[Task details] Return each line of the data below unchanged, please.

Stored data:
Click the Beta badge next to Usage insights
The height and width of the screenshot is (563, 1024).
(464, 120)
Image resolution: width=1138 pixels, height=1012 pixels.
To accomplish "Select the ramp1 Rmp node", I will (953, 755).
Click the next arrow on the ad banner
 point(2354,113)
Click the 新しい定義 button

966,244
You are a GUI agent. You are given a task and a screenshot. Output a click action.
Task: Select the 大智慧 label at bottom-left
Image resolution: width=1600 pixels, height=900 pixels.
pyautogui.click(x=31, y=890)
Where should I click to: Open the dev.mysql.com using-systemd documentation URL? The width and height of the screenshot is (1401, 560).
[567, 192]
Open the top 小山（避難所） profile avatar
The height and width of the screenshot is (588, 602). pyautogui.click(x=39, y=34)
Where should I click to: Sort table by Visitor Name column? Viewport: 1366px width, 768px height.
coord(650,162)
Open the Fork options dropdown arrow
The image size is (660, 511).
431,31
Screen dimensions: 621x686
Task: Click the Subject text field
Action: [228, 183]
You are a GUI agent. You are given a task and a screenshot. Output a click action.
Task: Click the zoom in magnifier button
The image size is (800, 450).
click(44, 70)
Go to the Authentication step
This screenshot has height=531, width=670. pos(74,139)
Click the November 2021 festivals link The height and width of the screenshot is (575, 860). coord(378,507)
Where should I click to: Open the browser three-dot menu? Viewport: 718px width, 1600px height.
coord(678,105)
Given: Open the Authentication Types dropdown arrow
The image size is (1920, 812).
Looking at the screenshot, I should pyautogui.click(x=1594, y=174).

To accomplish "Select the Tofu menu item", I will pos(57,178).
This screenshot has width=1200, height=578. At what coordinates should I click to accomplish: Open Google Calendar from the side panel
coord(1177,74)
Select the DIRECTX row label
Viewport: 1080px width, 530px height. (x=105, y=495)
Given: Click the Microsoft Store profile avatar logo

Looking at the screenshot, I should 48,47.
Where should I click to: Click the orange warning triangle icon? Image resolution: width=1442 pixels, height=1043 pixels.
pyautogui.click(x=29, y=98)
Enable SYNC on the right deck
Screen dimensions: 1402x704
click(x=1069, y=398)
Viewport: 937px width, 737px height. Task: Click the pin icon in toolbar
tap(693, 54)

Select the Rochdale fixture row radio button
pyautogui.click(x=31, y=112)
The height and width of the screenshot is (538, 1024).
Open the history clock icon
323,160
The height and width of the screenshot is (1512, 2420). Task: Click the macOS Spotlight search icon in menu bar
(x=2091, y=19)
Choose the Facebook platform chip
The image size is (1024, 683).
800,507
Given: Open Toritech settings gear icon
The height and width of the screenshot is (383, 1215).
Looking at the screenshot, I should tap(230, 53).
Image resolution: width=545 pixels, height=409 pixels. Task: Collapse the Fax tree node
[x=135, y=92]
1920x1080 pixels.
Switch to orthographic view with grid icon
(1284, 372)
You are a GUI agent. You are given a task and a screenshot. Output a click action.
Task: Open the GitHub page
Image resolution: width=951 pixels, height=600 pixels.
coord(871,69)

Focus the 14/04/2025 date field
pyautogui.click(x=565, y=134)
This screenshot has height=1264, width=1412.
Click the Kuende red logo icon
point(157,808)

[Result of the task]
Click the Beta badge next to Usage insights
The height and width of the screenshot is (563, 1024).
(464, 120)
Image resolution: width=1138 pixels, height=1012 pixels.
To accomplish "Select the ramp1 Rmp node", I will (953, 755).
Click the next arrow on the ad banner
 point(2354,113)
Click the 新しい定義 button

966,244
You are a GUI agent. You are given a task and a screenshot. Output a click action.
Task: Select the 大智慧 label at bottom-left
Image resolution: width=1600 pixels, height=900 pixels.
pyautogui.click(x=31, y=890)
Where should I click to: Open the dev.mysql.com using-systemd documentation URL? The width and height of the screenshot is (1401, 560).
[567, 192]
Open the top 小山（避難所） profile avatar
The height and width of the screenshot is (588, 602). pyautogui.click(x=39, y=34)
Where should I click to: Sort table by Visitor Name column? Viewport: 1366px width, 768px height.
coord(650,162)
Open the Fork options dropdown arrow
The image size is (660, 511).
431,31
Screen dimensions: 621x686
Task: Click the Subject text field
Action: [228, 183]
You are a GUI agent. You are given a task and a screenshot. Output a click action.
Task: Click the zoom in magnifier button
The image size is (800, 450).
click(44, 70)
Go to the Authentication step
This screenshot has height=531, width=670. pos(74,139)
Click the November 2021 festivals link The height and width of the screenshot is (575, 860). coord(378,507)
Where should I click to: Open the browser three-dot menu? Viewport: 718px width, 1600px height.
coord(678,105)
Given: Open the Authentication Types dropdown arrow
The image size is (1920, 812).
Looking at the screenshot, I should pyautogui.click(x=1594, y=174).

To accomplish "Select the Tofu menu item", I will pos(57,178).
This screenshot has width=1200, height=578. At what coordinates should I click to accomplish: Open Google Calendar from the side panel
coord(1177,74)
Select the DIRECTX row label
Viewport: 1080px width, 530px height. (x=105, y=495)
Given: Click the Microsoft Store profile avatar logo

Looking at the screenshot, I should 48,47.
Where should I click to: Click the orange warning triangle icon? Image resolution: width=1442 pixels, height=1043 pixels.
pyautogui.click(x=29, y=98)
Enable SYNC on the right deck
Screen dimensions: 1402x704
click(x=1069, y=398)
Viewport: 937px width, 737px height. Task: Click the pin icon in toolbar
tap(693, 54)

Select the Rochdale fixture row radio button
pyautogui.click(x=31, y=112)
The height and width of the screenshot is (538, 1024).
Open the history clock icon
323,160
The height and width of the screenshot is (1512, 2420). Task: Click the macOS Spotlight search icon in menu bar
(x=2091, y=19)
Choose the Facebook platform chip
The image size is (1024, 683).
800,507
Given: Open Toritech settings gear icon
The height and width of the screenshot is (383, 1215).
Looking at the screenshot, I should tap(230, 53).
Image resolution: width=545 pixels, height=409 pixels. Task: Collapse the Fax tree node
[x=135, y=92]
1920x1080 pixels.
Switch to orthographic view with grid icon
(1284, 372)
You are a GUI agent. You are given a task and a screenshot. Output a click action.
Task: Open the GitHub page
Image resolution: width=951 pixels, height=600 pixels.
coord(871,69)

Focus the 14/04/2025 date field
pyautogui.click(x=565, y=134)
This screenshot has height=1264, width=1412.
Click the Kuende red logo icon
point(157,808)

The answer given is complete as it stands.